▶ Exercise directions: Write down the lines exactly as they appear, from the one that contains "Given: Click the Min Flow Required bar" through the final line of the records, so that both ends are kept and no pictures come along.

[Saved entries]
____

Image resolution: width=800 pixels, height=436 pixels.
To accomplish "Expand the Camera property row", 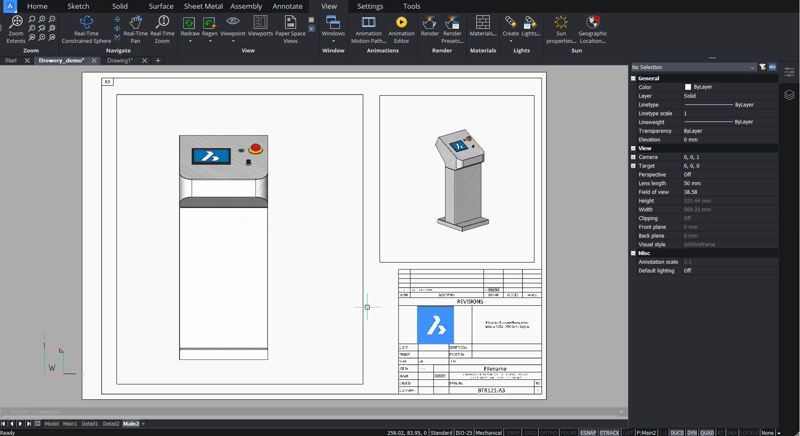I will coord(634,157).
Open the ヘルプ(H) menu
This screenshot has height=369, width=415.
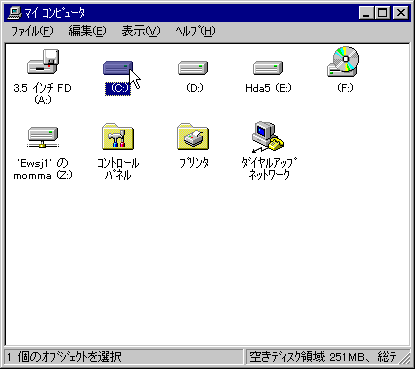pyautogui.click(x=195, y=31)
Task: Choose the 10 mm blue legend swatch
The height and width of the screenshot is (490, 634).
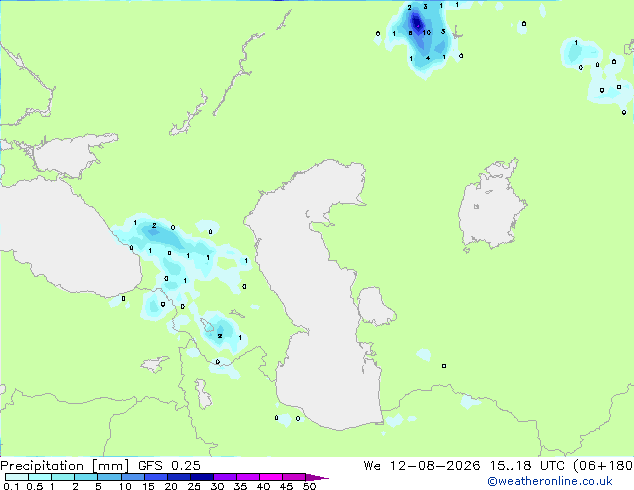Action: [x=133, y=477]
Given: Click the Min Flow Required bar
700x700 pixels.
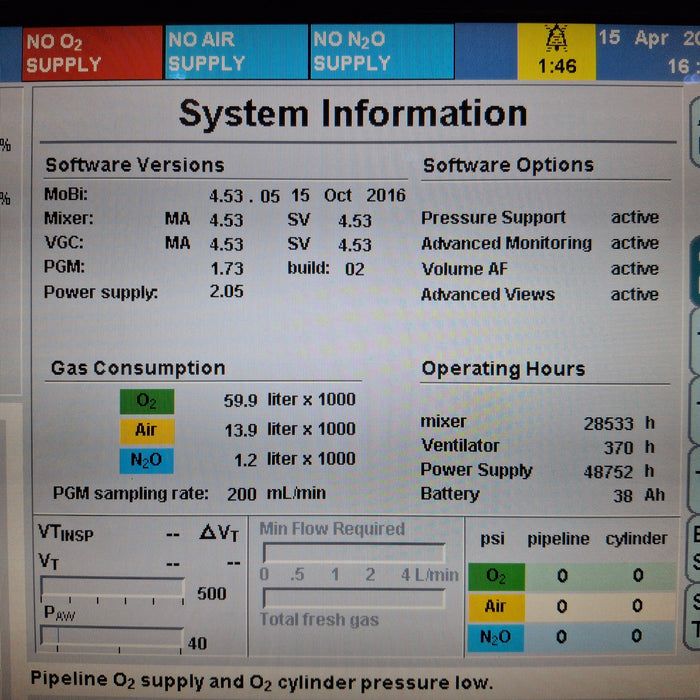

____

▶ Final answer:
Given: Click the Min Flow Required bar
700x700 pixels.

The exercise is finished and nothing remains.